### RECORDED DATA
[Start of section]

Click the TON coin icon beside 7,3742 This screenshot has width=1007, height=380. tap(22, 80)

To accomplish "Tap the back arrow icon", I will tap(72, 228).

[End of section]
[Start of section]

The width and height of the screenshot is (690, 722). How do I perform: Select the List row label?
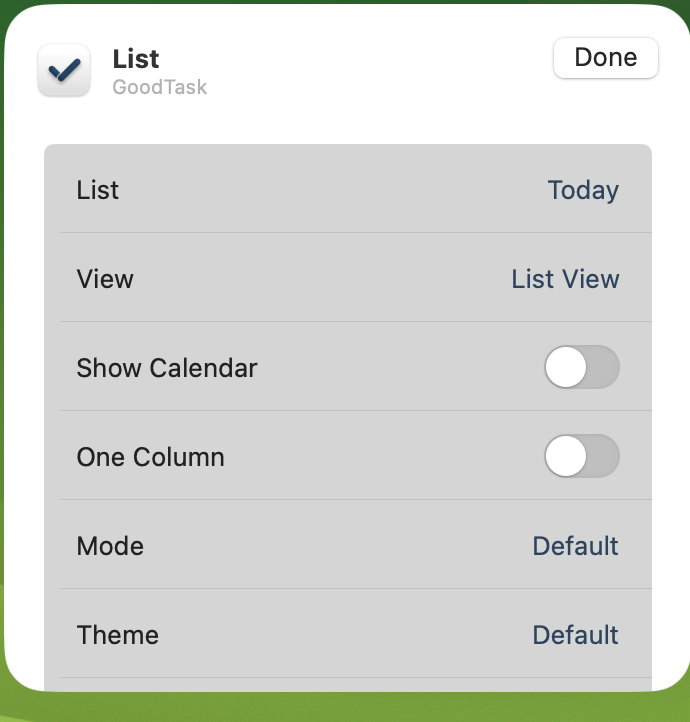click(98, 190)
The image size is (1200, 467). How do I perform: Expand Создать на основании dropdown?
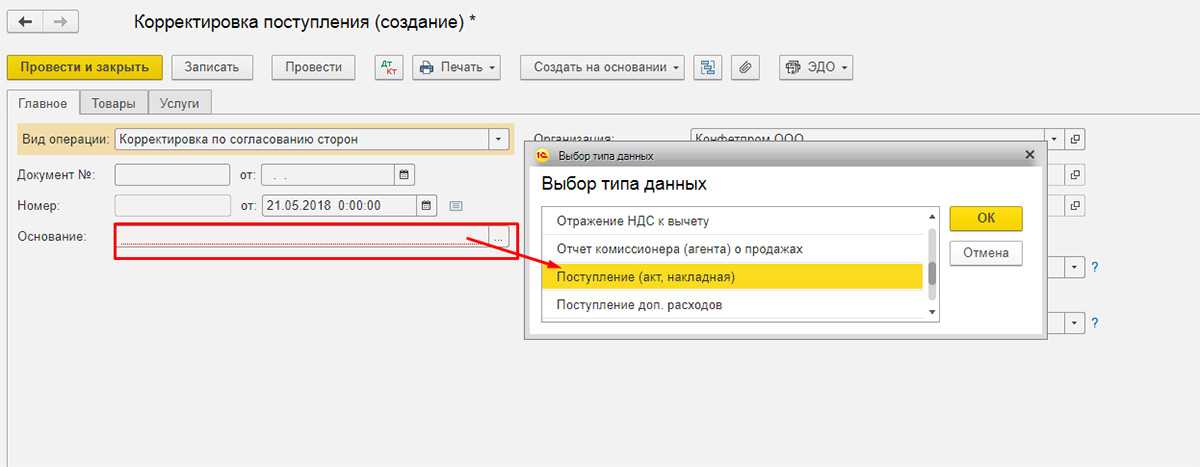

[End of section]

### TASK DESCRIPTION
Which of the lines above hold the string "icon"? Copy each one.

### RESPONSE BOX
Click the TON coin icon beside 7,3742 This screenshot has width=1007, height=380. tap(22, 80)
To accomplish "Tap the back arrow icon", I will tap(72, 228).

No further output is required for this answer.